▶ _Selected passage_
===

An analysis of the data captured by the NetFlow Layer 2 and Security Monitoring Exports feature for the scenario shown in Figure 1 indicates that the DoS attack is arriving on Router C because the upstream MAC address is from the interface that connects Router C to Switch A. It is also evident that there are no routers between the target host (the email server) and the NetFlow router because the destination MAC address of the DoS traffic that the NetFlow router is forwarding to the email server is the MAC address of the email server.

You can find out the MAC address that Host C is using to send the traffic to Router C by configuring the NetFlow Layer 2 and Security Monitoring Exports feature on Router C. The source MAC address will be from Host C. The destination MAC address will be for the interface on the NetFlow router.

Once you know the MAC address that Host C is using and the interface on Router C that Host C's DoS attack is arriving on, you can mitigate the attack by reconfiguring Router C to block Host C's traffic. If Host C is on a dedicated interface you, disable the interface. If Host C is using an interface that carries traffic from other users, you must configure your firewall to block Host C's traffic but still allow the traffic from the other users to flow through Router C.

===

(Records about locating elements on screens)
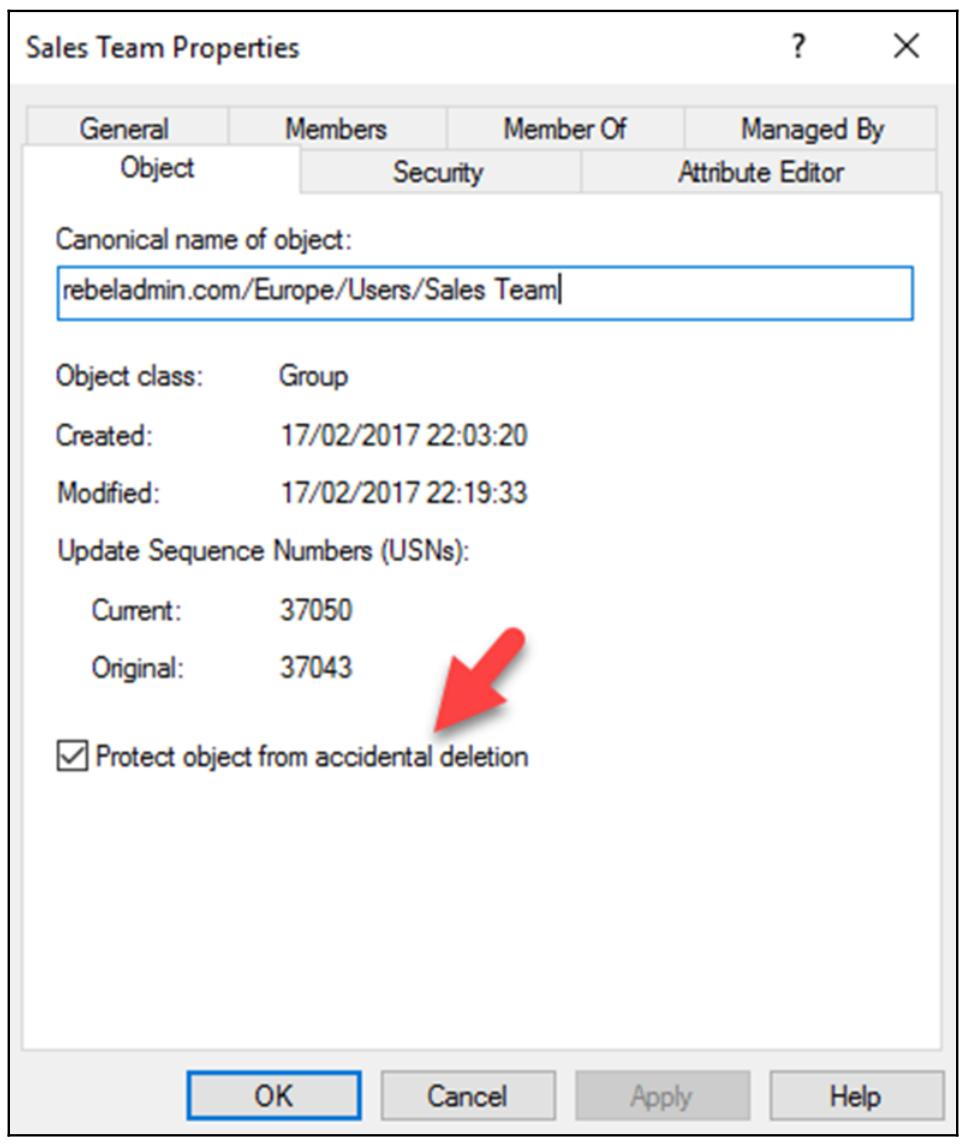Switch to the General tab
963x1145 pixels.
point(125,129)
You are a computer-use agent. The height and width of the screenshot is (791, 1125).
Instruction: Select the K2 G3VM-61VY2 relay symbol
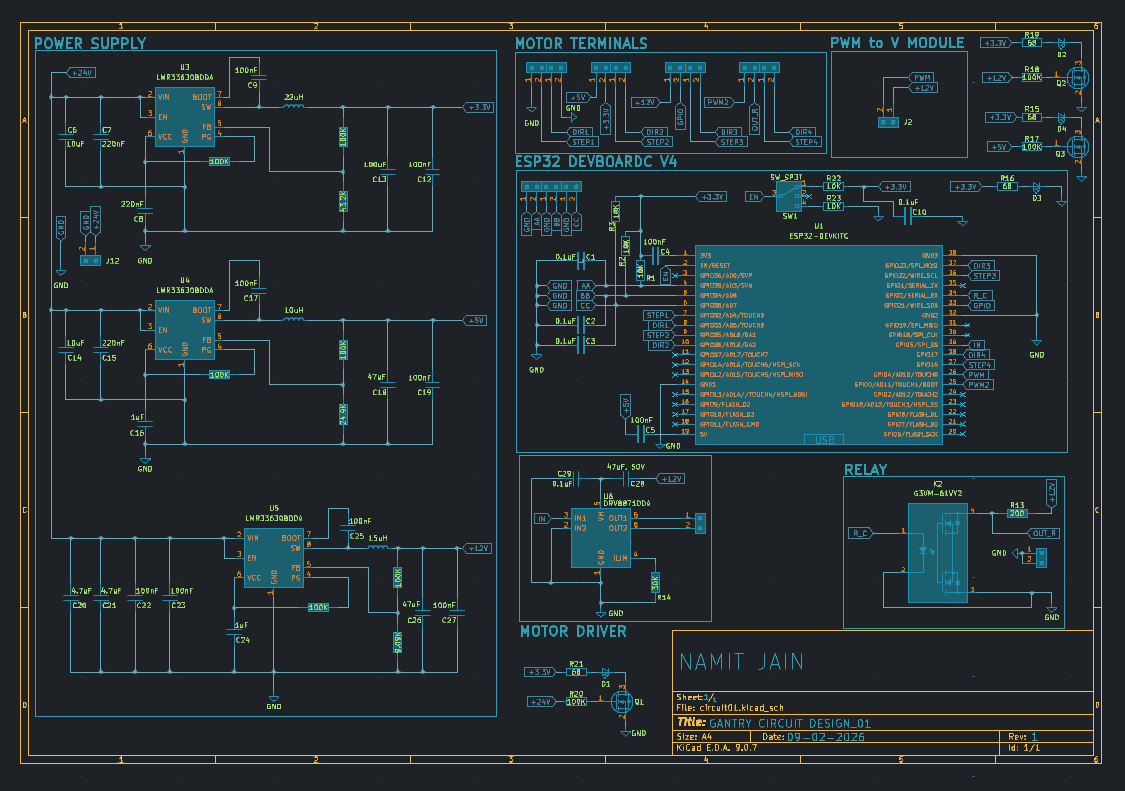[938, 552]
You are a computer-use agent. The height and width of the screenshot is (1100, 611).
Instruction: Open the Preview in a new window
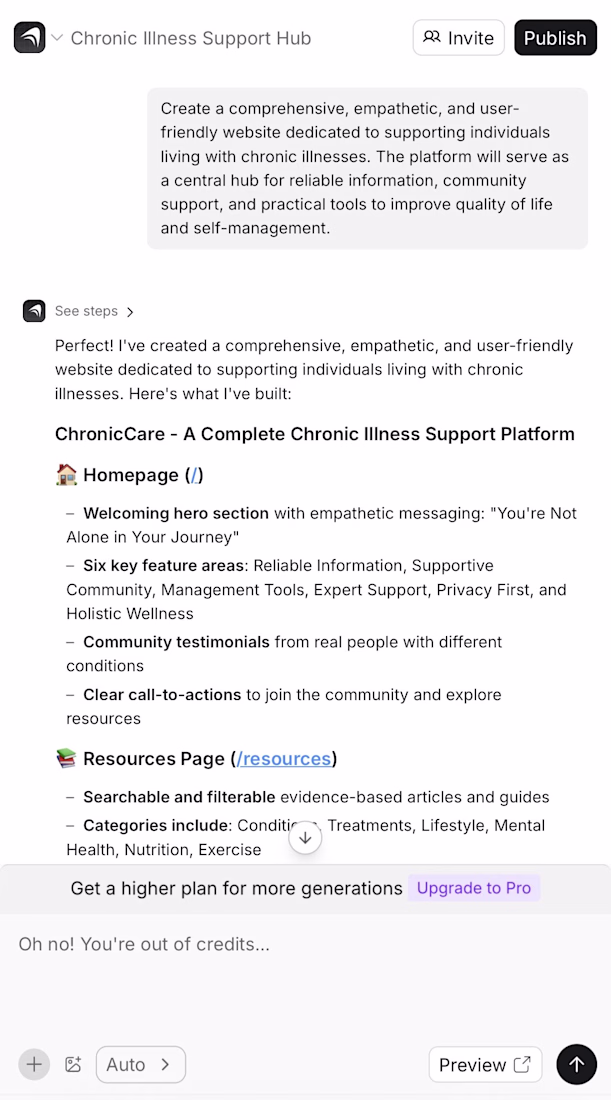pyautogui.click(x=485, y=1065)
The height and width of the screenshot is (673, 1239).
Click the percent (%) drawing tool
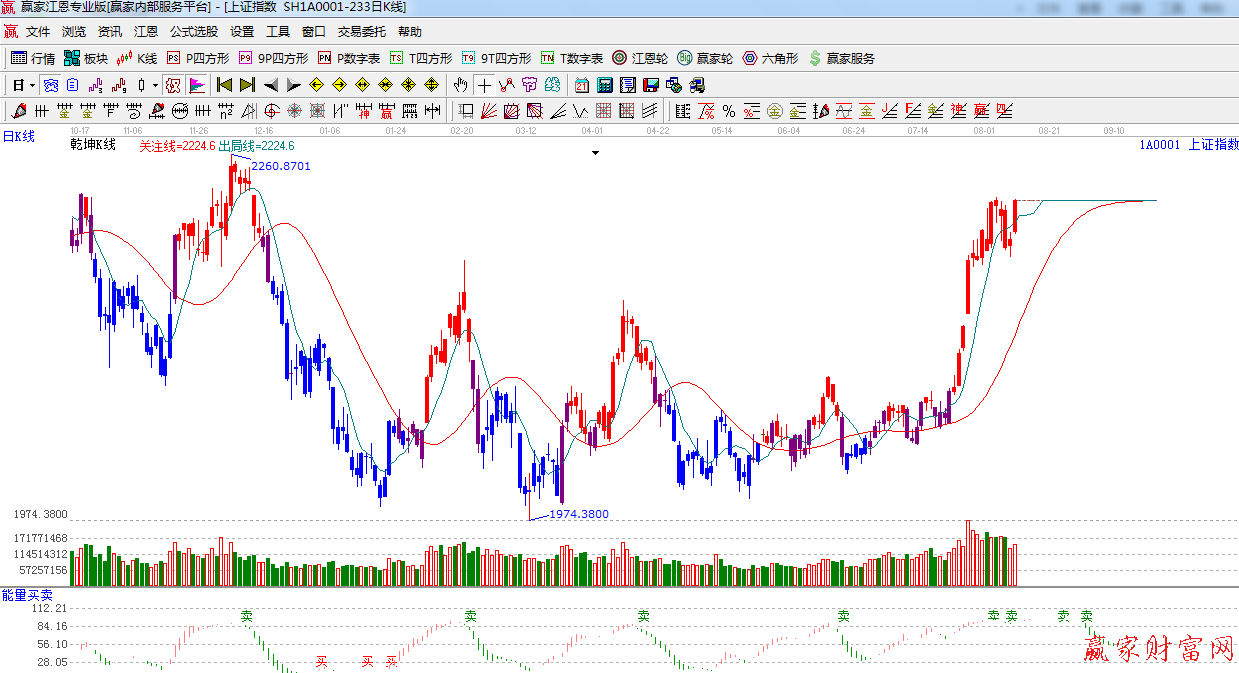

===

▶ _Written problem 1_
Reproduce part of the passage on tracing a DoS attack with NetFlow. Start at the words "You can find" and end after the words "the NetFlow router.".
▶ _Written problem 2_
According to the passage on tracing a DoS attack with NetFlow, what should be done if Host C is on a dedicated interface?
▶ _Written problem 3_
Extend the passage on tracing a DoS attack with NetFlow, picking up after its final sentence.

▶ _Answer 1_
You can find out the MAC address that Host C is using to send the traffic to Router C by configuring the NetFlow Layer 2 and Security Monitoring Exports feature on Router C. The source MAC address will be from Host C. The destination MAC address will be for the interface on the NetFlow router.

▶ _Answer 2_
The interface should be disabled.

▶ _Answer 3_
The "Configuration Examples for NetFlow Layer 2 and Security Monitoring Exports" section has two examples for using the NetFlow Layer 2 and Security Monitoring Exports feature to identify an attack in progress and the path that the attack is taking through a network.

Layer 3 Information Capture Using NetFlow Layer 2 and Security Monitoring Exports

The NetFlow Layer 2 and Security Monitoring Exports feature has support for capturing four fields from Layer 3 IP traffic in a flow:

Time-to-Live field

Packet Length field

ID field

ICMP type and code

Figure 2 shows the fields in an IP packet header. Figure 3 shows the fields in an ICMP datagram. ICMP datagrams are carried in the data area of an IP datagram, after the IP header.

Figure 2 IP Packet Header Fields

Table 1 IP Packet Header Fields 

Field
Description

Version

The version of the IP protocol. If this field is set to 4 it is an IPv4 datagram. If this field is set to 6 it is an IPv6 datagram.

Note The IPv6 header has a different structure than an IPv4 header.

IHL (Internet Header Length)

Internet Header Length is the length of the internet header in 32-bit word and thus points to the beginning of the data.

Note The minimum value for a correct header is 5.

ToS

ToS provides an indication of the abstract parameters of the quality of service desired. These parameters are to be used to guide the selection of the actual service parameters when a networking device transmits a datagram through a particular network.

Total Length

Total length is the length of the datagram, measured in octets, including internet header and data.

Identification (ID)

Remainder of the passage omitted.